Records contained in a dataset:

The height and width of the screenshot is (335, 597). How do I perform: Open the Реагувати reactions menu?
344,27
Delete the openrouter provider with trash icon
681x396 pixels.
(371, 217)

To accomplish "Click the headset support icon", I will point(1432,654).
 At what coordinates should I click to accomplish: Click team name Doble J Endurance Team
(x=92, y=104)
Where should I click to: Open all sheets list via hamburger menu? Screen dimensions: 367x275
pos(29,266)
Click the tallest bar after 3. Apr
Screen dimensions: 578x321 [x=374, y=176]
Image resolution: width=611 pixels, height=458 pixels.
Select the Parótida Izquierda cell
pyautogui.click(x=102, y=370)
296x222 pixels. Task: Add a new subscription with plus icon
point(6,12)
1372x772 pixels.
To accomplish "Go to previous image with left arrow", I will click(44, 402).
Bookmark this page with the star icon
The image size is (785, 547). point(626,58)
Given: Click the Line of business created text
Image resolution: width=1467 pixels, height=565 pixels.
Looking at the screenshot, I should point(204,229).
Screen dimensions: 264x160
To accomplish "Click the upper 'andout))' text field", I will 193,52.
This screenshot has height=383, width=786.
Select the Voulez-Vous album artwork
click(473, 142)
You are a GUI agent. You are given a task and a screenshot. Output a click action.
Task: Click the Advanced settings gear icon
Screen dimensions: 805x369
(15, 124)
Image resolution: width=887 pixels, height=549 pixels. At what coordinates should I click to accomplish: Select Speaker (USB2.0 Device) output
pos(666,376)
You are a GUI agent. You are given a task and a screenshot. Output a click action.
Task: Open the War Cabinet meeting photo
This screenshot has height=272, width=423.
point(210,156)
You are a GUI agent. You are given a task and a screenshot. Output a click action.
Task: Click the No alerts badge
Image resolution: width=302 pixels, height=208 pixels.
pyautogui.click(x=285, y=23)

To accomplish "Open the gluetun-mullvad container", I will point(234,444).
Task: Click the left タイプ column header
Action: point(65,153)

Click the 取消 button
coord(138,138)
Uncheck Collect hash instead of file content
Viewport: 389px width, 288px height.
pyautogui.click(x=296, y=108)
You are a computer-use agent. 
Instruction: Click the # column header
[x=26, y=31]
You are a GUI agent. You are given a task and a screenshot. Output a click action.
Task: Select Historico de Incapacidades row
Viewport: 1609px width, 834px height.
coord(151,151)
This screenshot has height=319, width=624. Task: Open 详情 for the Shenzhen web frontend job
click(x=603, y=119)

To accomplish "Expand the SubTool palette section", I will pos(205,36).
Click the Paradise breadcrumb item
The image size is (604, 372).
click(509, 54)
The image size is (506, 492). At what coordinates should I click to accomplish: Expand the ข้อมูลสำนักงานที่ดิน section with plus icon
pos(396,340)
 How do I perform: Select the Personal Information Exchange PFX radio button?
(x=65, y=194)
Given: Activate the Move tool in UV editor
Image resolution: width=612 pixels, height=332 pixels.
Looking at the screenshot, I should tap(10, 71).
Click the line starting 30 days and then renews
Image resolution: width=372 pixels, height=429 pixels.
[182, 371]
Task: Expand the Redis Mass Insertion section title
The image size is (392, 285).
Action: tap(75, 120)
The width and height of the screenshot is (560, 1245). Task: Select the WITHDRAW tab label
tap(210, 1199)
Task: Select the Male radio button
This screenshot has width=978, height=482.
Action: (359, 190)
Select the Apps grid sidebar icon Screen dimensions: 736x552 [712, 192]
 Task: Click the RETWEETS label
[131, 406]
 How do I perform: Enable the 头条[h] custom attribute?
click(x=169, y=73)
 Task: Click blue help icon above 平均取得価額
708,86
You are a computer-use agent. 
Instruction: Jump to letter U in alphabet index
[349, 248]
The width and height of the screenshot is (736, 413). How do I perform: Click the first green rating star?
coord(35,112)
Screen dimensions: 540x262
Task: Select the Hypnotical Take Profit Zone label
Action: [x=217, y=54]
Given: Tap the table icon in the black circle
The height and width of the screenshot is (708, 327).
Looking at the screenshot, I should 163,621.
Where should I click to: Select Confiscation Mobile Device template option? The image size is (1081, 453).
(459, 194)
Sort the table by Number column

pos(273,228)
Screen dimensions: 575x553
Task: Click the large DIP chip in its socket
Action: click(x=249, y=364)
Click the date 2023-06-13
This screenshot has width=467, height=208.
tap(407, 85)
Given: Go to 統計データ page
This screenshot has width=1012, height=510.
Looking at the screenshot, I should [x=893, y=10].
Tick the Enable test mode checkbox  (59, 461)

» EXERCISE GOAL
Beginning at the opening line of the data, transcribe each line exactly until you reach the line with "1372x772 pixels.", which you also include, and go no further.

» ANSWER SPACE
The height and width of the screenshot is (335, 597). How do I perform: Open the Реагувати reactions menu?
344,27
Delete the openrouter provider with trash icon
681x396 pixels.
(371, 217)

To accomplish "Click the headset support icon", I will point(1432,654).
 At what coordinates should I click to accomplish: Click team name Doble J Endurance Team
(x=92, y=104)
Where should I click to: Open all sheets list via hamburger menu? Screen dimensions: 367x275
pos(29,266)
Click the tallest bar after 3. Apr
Screen dimensions: 578x321 [x=374, y=176]
Image resolution: width=611 pixels, height=458 pixels.
Select the Parótida Izquierda cell
pyautogui.click(x=102, y=370)
296x222 pixels. Task: Add a new subscription with plus icon
point(6,12)
1372x772 pixels.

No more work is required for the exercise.